**SHORT TASK 1:** Print everything from the first of the rows down to the line containing "click(262, 291)", with both of those lines included.
== PROVIDED TEXT
As someone else said I've no real desire to own a £5k machine, that's borderline decadent to me and to be honest in the event of winning it I'd struggle to justify holding on to it. Plus I'm not sure my Encore would do it justice









I too would prefer to pay £20 for more chance to win a lesser machine though I appreciate that wasn't the question.


----------



## cracker666 (Jan 17, 2015)

However if it was max x10 tickets at 45squid

for a bmw m3 in frozen black, im in with 2x tickets


----------



## PWW (Nov 13, 2014)

Being a new member and not having a chance to enter a raffle yet I think £25 a ticket would be a fair amount.

I'm sure you could get 200 tickets sold. I would be in for a ticket.


----------



## Wando64 (Feb 28, 2011)

I like the idea of a pound tickets for all future forum raffles.

However, in relation to Dave's specific suggestion for a £5k item, you still need to raise £5k one way or another.

Whether you sell 5000x£1 tickets or 100x£50 or 10x£500 I would question whether the forum as a whole would be able or willing to make that much money available for a raffle.


----------



## Dylan (Dec 5, 2011)

Hmmm, its true that even the EK at £1600 took a day to get numbers. But the forum does have a lot of newcomers since then, many of whom have stuck around.


----------



## Mr O (Jan 14, 2015)

frandavi99 said:


> I'm not really a fan of the multiple ticket idea


i think I've made my point


----------



## MrShades (Jul 29, 2009)

Personally I don't like the "£1 a ticket, buy as many as you want" idea - but I do like the idea of making it a more inclusive raffle and appealing to more members, rather than just those prepared to throw £50-£100 a ticket at it and not worry (too much) about losing it (which 99% of entrants will).

I'd like to think that £20-25 a ticket would make it more inclusive / attractive - though I'd be happy to go to £30.... less happy to go higher, but even though I don't have room for a Speedster I probably would (as long as it's a stick-shift and not an auto)... ;-)


----------



## Thecatlinux (Mar 10, 2014)
====
**SHORT TASK 2:**
Answer these questions about the forum thread:
(a) What ticket price does PWW think would be fair?
(b) According to Dylan, what was the price of the EK?
(c) What car does cracker666 name?
== DATA FOR THIS EXERCISE
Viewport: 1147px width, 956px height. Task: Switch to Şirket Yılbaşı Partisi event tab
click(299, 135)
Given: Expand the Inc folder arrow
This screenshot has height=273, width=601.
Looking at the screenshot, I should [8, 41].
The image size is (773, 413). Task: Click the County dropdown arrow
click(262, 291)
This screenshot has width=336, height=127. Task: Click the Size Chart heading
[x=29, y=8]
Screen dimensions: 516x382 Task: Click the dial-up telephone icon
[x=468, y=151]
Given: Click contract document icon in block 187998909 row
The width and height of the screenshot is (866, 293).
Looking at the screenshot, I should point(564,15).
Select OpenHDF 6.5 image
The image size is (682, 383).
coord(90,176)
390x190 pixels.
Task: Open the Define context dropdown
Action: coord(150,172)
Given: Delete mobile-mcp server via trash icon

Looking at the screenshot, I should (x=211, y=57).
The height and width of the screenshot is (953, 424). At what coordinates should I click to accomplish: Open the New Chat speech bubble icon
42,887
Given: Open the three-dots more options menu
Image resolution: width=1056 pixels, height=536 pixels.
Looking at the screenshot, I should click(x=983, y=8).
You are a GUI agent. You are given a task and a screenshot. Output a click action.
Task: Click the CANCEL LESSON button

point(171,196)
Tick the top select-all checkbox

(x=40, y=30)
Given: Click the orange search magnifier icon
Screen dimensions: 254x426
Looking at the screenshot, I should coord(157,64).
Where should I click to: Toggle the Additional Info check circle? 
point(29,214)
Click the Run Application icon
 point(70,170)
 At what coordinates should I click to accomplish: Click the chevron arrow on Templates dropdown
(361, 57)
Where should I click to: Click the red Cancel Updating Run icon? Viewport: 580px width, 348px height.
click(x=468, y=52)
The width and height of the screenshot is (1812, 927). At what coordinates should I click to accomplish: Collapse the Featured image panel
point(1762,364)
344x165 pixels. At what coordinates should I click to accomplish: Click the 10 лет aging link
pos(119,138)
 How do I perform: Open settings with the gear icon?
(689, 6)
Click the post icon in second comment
====
**RESULT 1:**
Viewport: 1147px width, 956px height. Task: Switch to Şirket Yılbaşı Partisi event tab
click(299, 135)
Given: Expand the Inc folder arrow
This screenshot has height=273, width=601.
Looking at the screenshot, I should [8, 41].
The image size is (773, 413). Task: Click the County dropdown arrow
click(262, 291)

**RESULT 2:**
(a) £25 a ticket
(b) £1600
(c) A BMW M3 in frozen black